*Quoted passage*
———

By Jackson Pham, March 23, 2021
With the COVID-19 pandemic restricting a variety of recreational activities, many people have turned to hiking as a way to stay connected to nature while breaking a sweat one step at a time.
Hiking, according to the National Park Services, lends many physical and emotional benefits such as improvement in heart health, sensory perception, sense of balance and overall reduced stress and anxiety. With Southern California boasting an assortment of local parks, it allows the CPP community to hike the outdoors while maintaining COVID-19 and hiking safety protocols.
Ian Navarro, adventure education coordinator at ASI, recommends to “start small” when choosing a new trail to hike especially for those who have not been active in the past couple of months.
“For a first hike in a new place, two to three miles would be a good starter, especially if there was steeper or more challenging terrain and then from there, you can go ahead and start progressing in mileage,” Navarro said.
Navarro encourages students to use the Bronco Get Outdoors program on ASI’s campus recreation website, which lists recommendations for local campus hikes such as the Frank G. Bonelli Regional Park, Claremont Wilderness Loop and trails in the Angeles National Forest.
“Cal Poly is in a unique spot where we do not only have urban trails, but we also have trails up in our local foothill and we also have county parks in the local area,” Navarro said.

———

In the hiking article, how many miles does Ian Navarro suggest for a first hike in a new place? The rows have nothing to do with the tasks.

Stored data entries
———

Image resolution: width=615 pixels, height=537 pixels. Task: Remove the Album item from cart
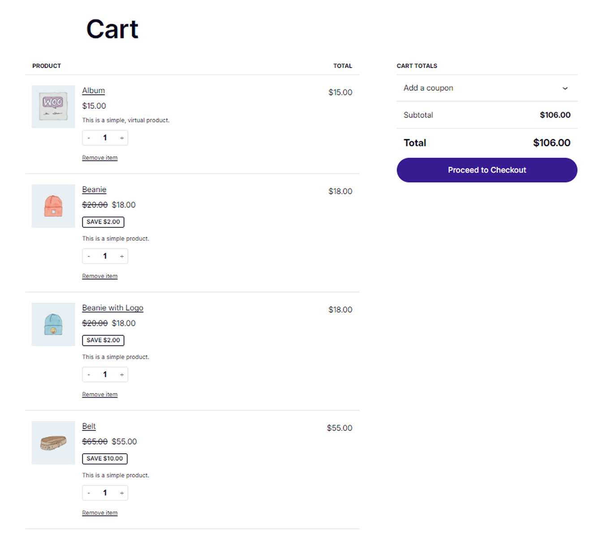click(x=99, y=158)
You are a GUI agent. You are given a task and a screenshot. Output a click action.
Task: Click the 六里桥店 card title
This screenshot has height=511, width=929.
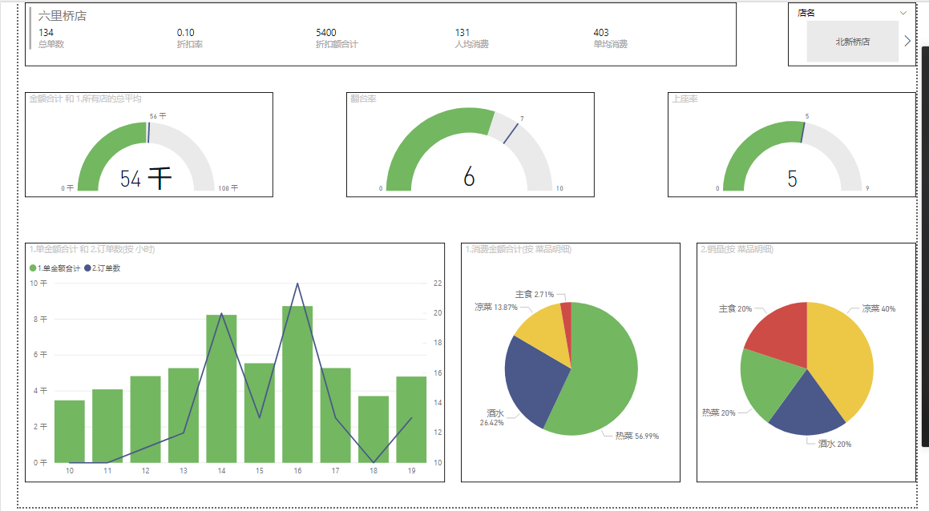[x=63, y=16]
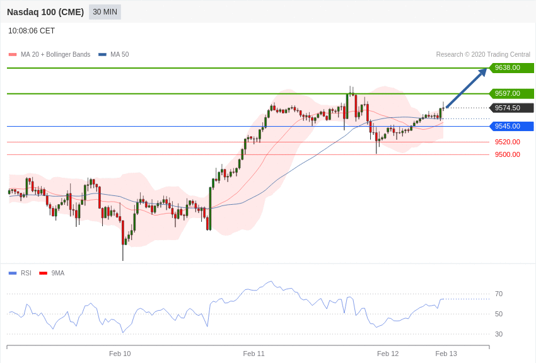Click the red 9MA legend swatch
This screenshot has width=536, height=363.
click(43, 274)
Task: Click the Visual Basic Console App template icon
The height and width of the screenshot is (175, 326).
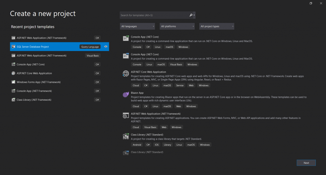Action: [x=125, y=56]
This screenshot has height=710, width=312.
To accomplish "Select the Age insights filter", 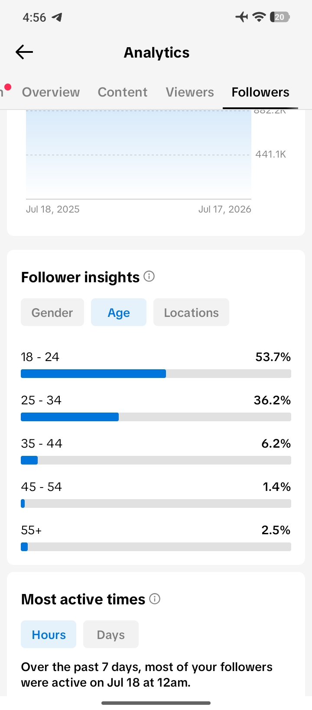I will (x=119, y=312).
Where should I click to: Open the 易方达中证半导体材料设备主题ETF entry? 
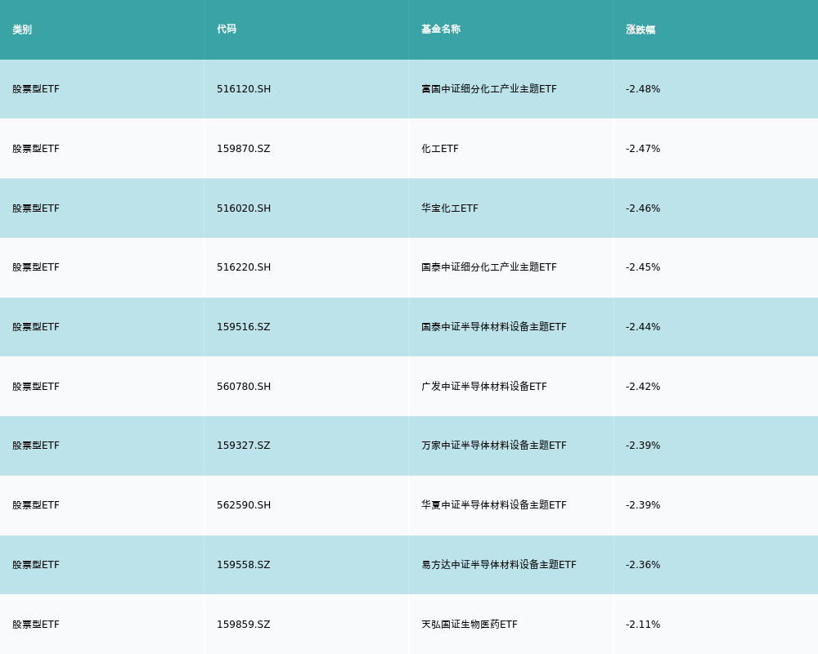[498, 565]
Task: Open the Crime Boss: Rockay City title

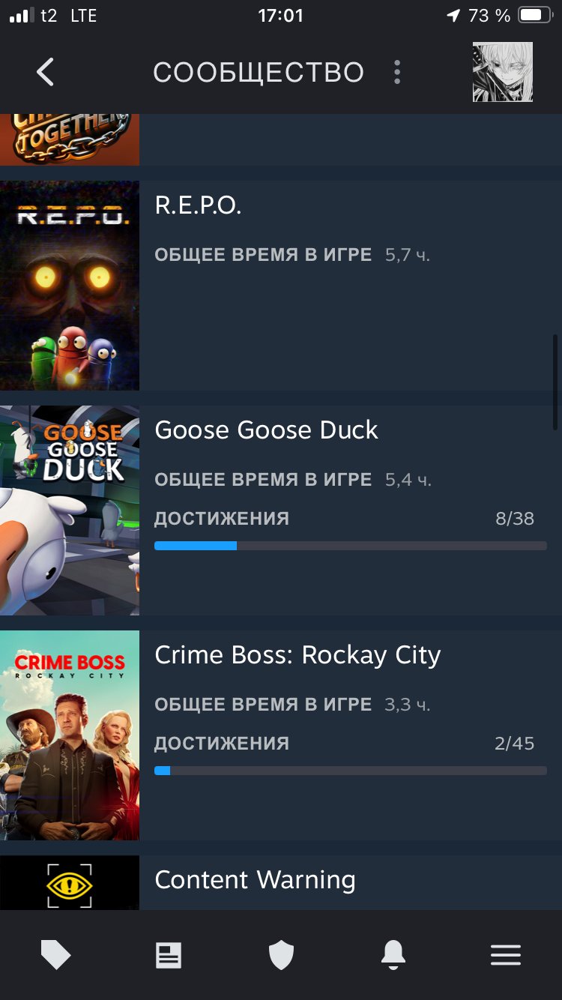Action: (x=297, y=655)
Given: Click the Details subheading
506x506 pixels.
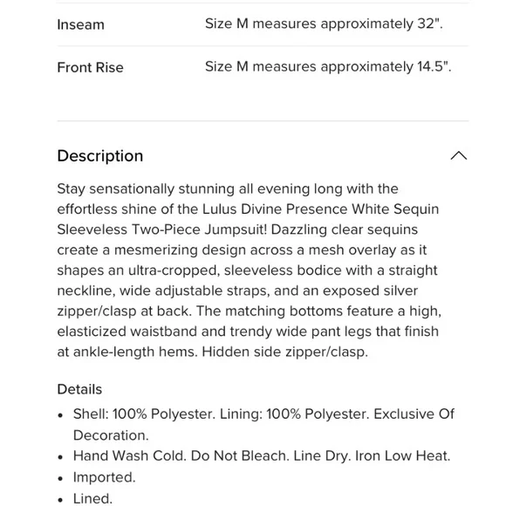Looking at the screenshot, I should point(79,389).
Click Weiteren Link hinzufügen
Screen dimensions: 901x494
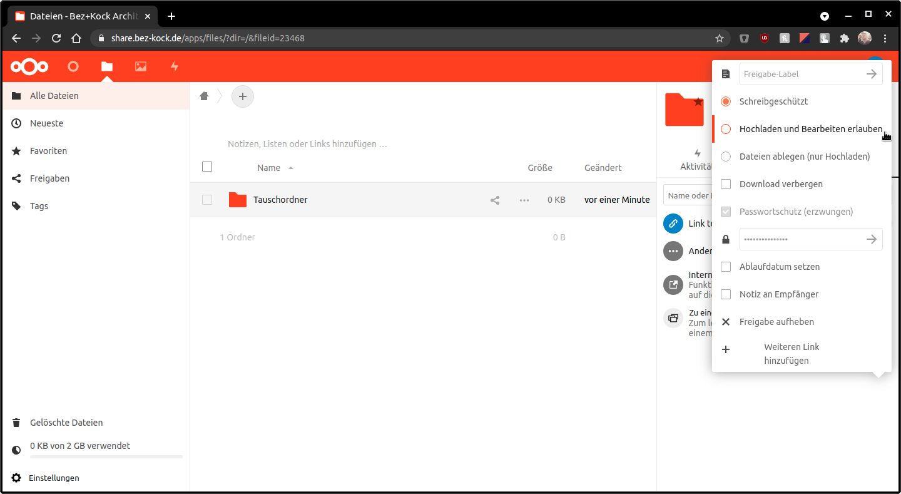[791, 354]
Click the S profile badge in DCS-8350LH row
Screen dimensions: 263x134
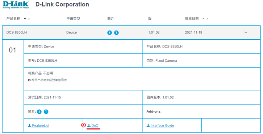click(x=109, y=33)
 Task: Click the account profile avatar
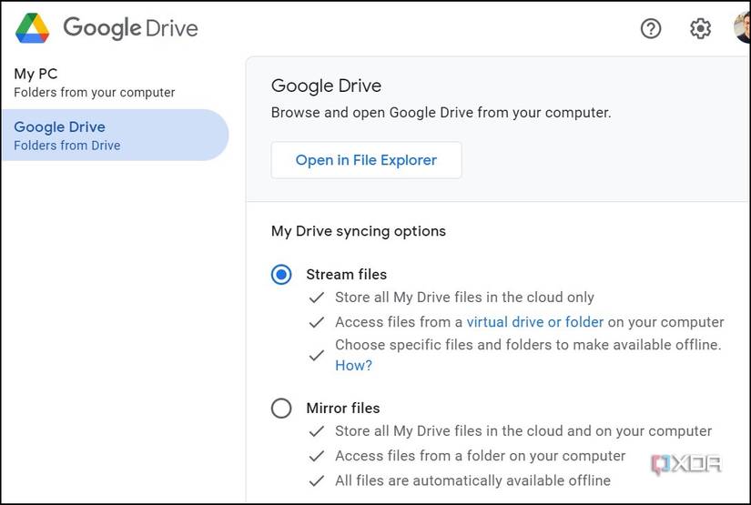click(x=743, y=28)
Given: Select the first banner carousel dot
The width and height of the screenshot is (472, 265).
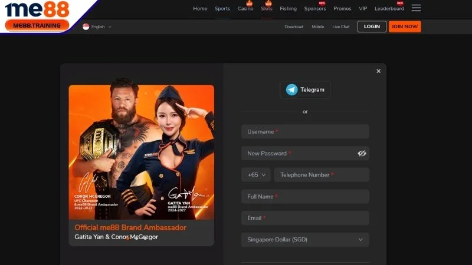Looking at the screenshot, I should tap(128, 238).
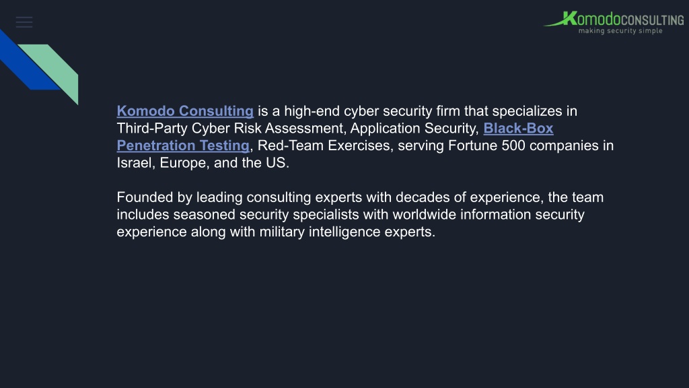Click the phrase 'decades of experience'

coord(468,197)
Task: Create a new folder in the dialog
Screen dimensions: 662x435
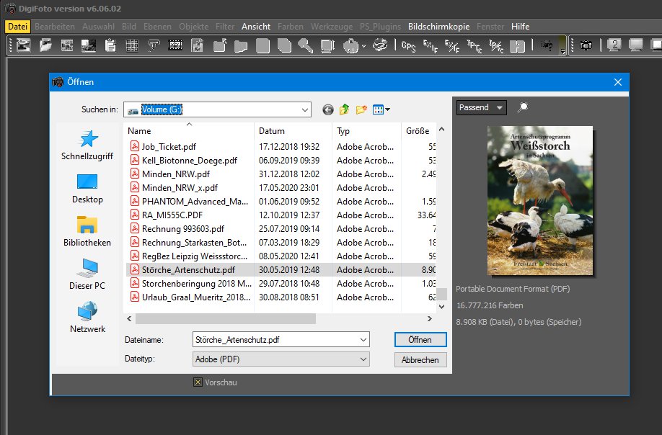Action: [361, 109]
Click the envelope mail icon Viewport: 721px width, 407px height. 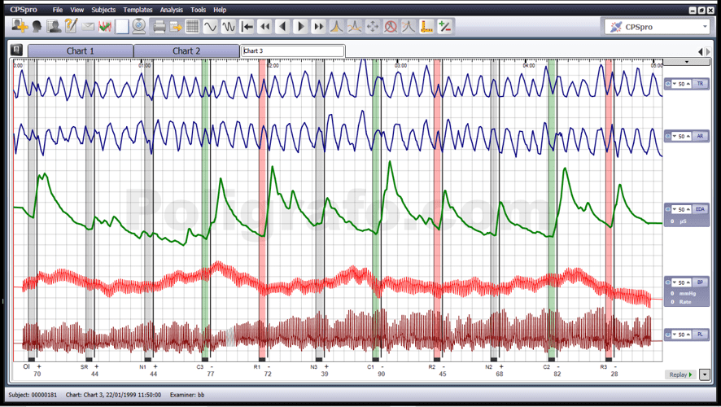[88, 27]
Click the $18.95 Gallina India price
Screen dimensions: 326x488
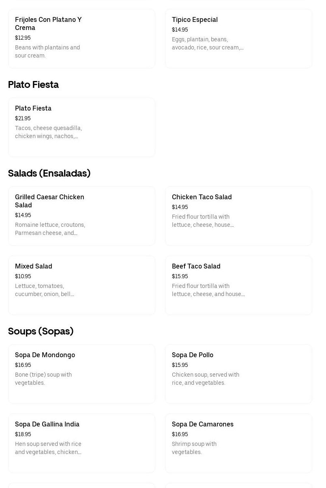[23, 434]
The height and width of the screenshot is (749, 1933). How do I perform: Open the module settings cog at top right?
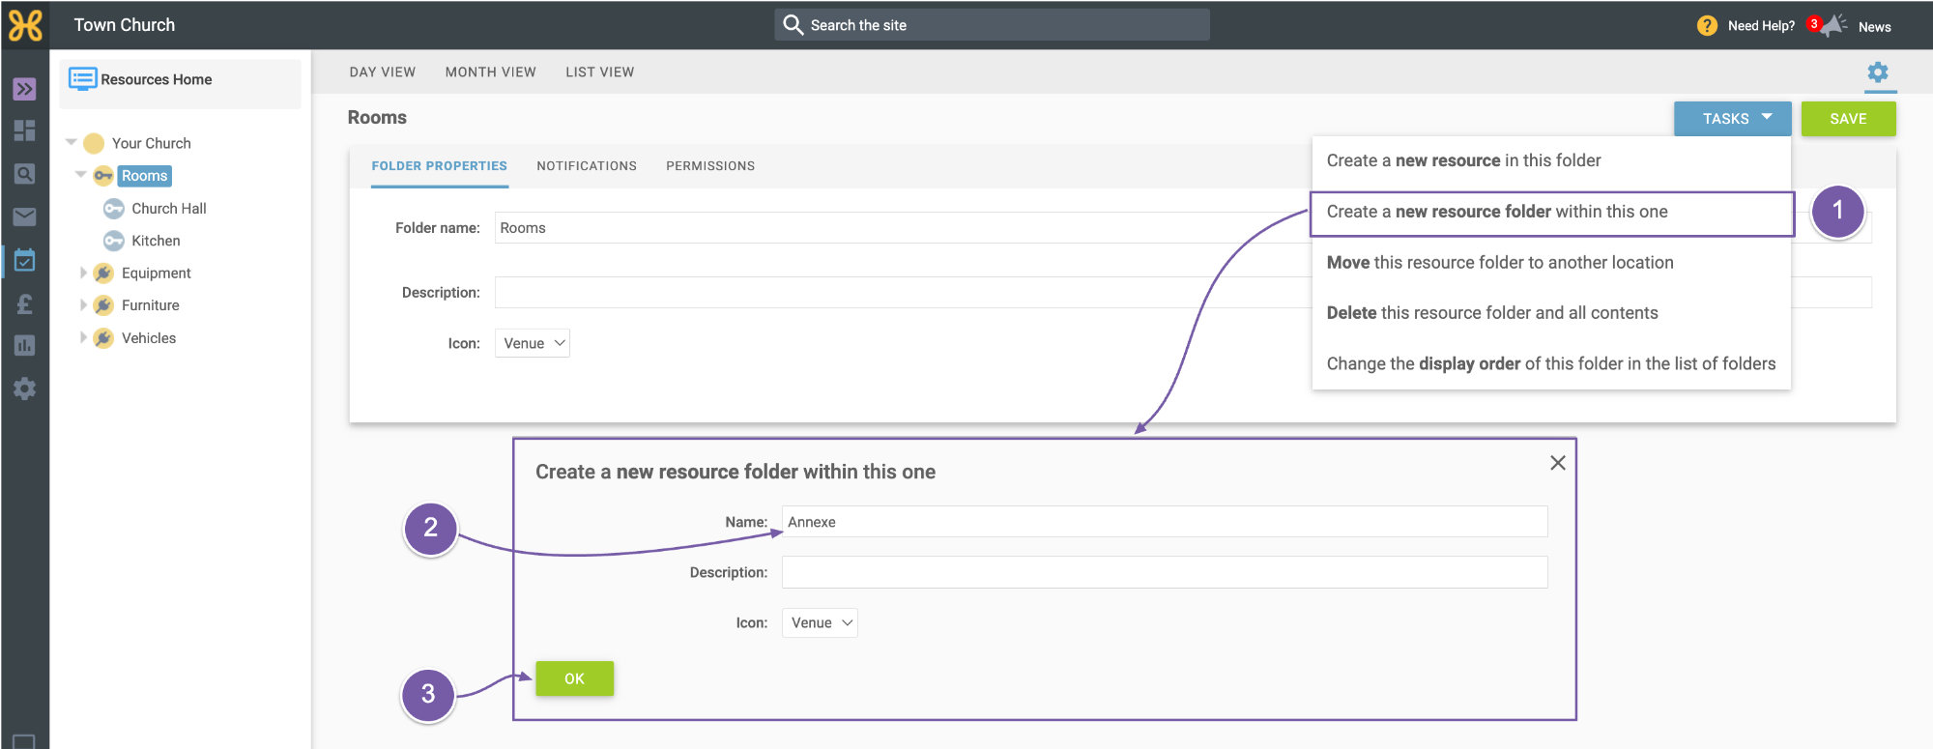click(1877, 72)
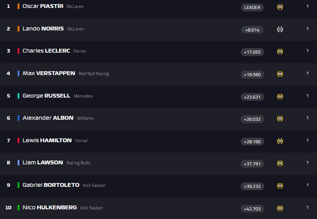
Task: Click Leclerc's medium tyre icon
Action: [x=280, y=52]
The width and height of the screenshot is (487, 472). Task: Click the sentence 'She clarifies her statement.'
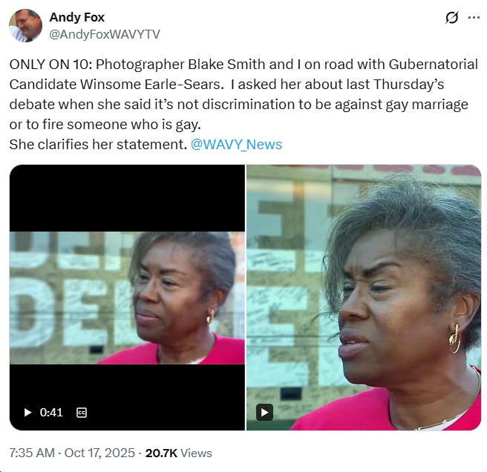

———

*Task result*
Two to three miles.